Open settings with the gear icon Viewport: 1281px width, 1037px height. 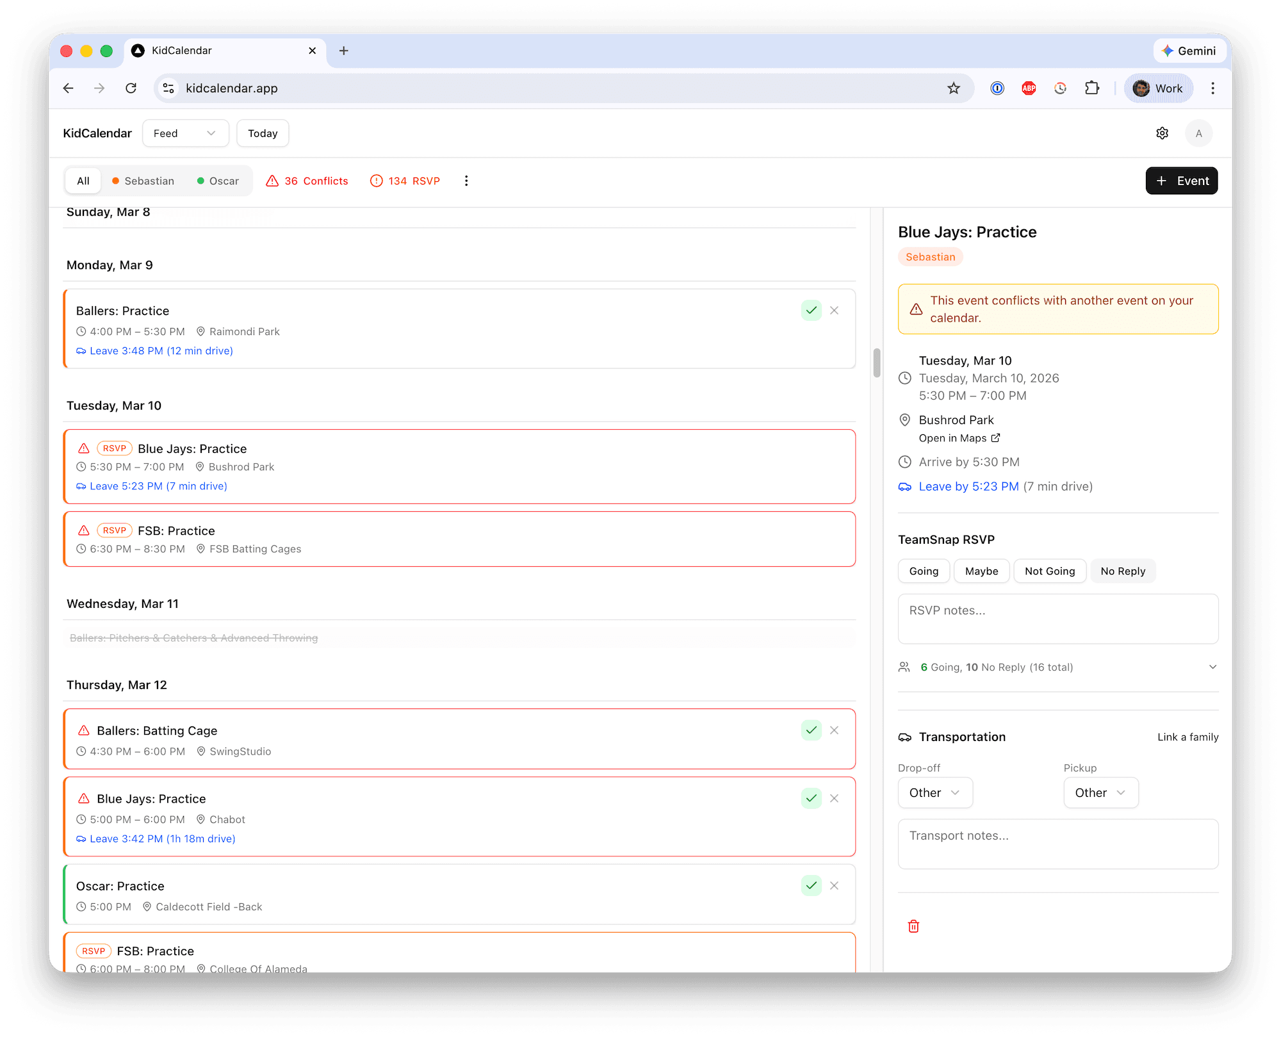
--
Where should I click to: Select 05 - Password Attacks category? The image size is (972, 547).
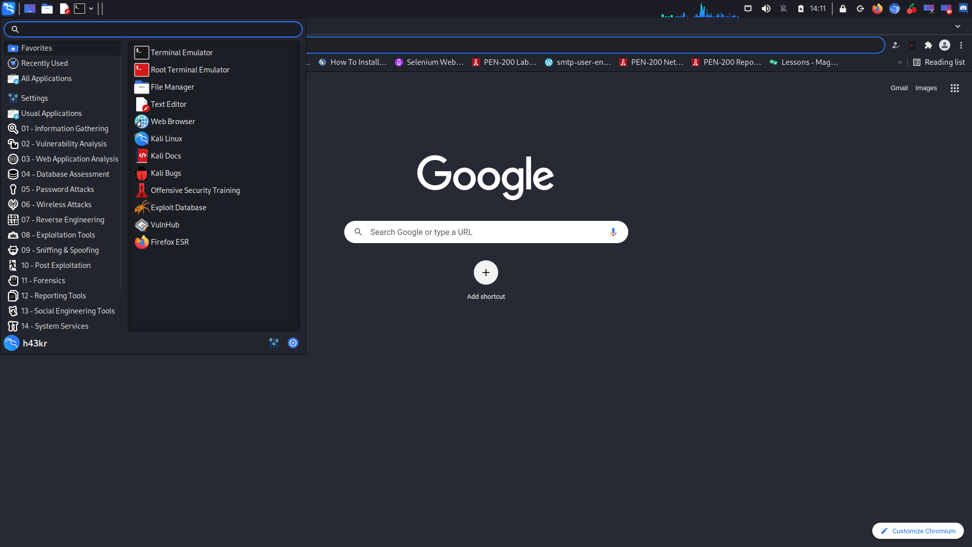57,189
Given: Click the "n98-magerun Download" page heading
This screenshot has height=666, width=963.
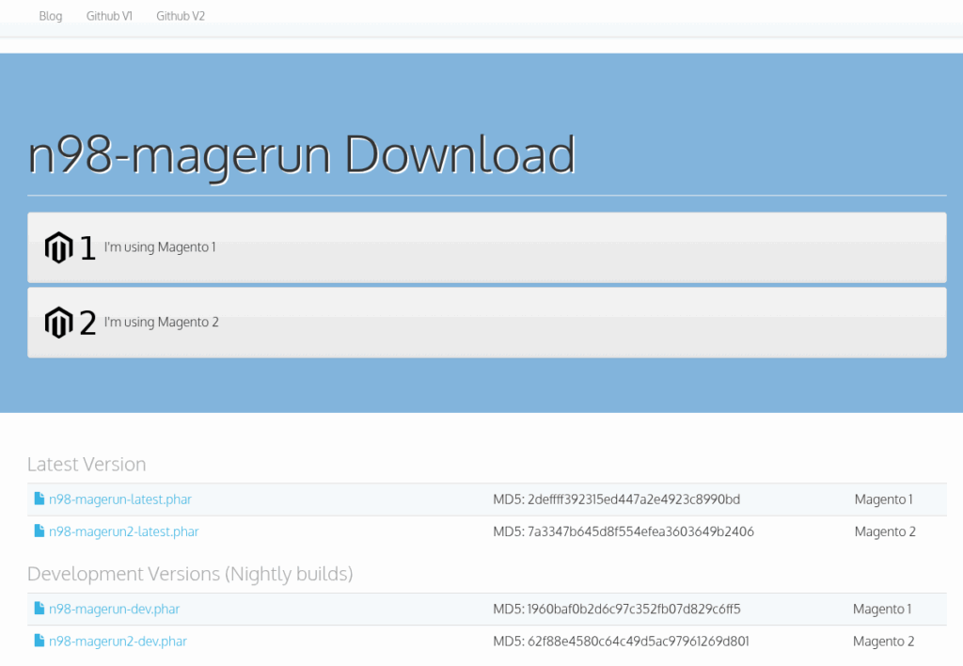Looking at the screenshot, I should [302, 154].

• **DO THIS**: Please give the lines of the listing again, from the line with "Where should I" up to and including the line with "Looking at the", substituting "page title" for "page heading" and keeping everything else unchanged. Leave the pictures out of your answer.

• **SOLVED PROBLEM**:
Where should I click to: Select 05 - Password Attacks category? The image size is (972, 547).
57,189
Given: Click the "n98-magerun Download" page title
This screenshot has height=666, width=963.
Looking at the screenshot, I should [302, 154].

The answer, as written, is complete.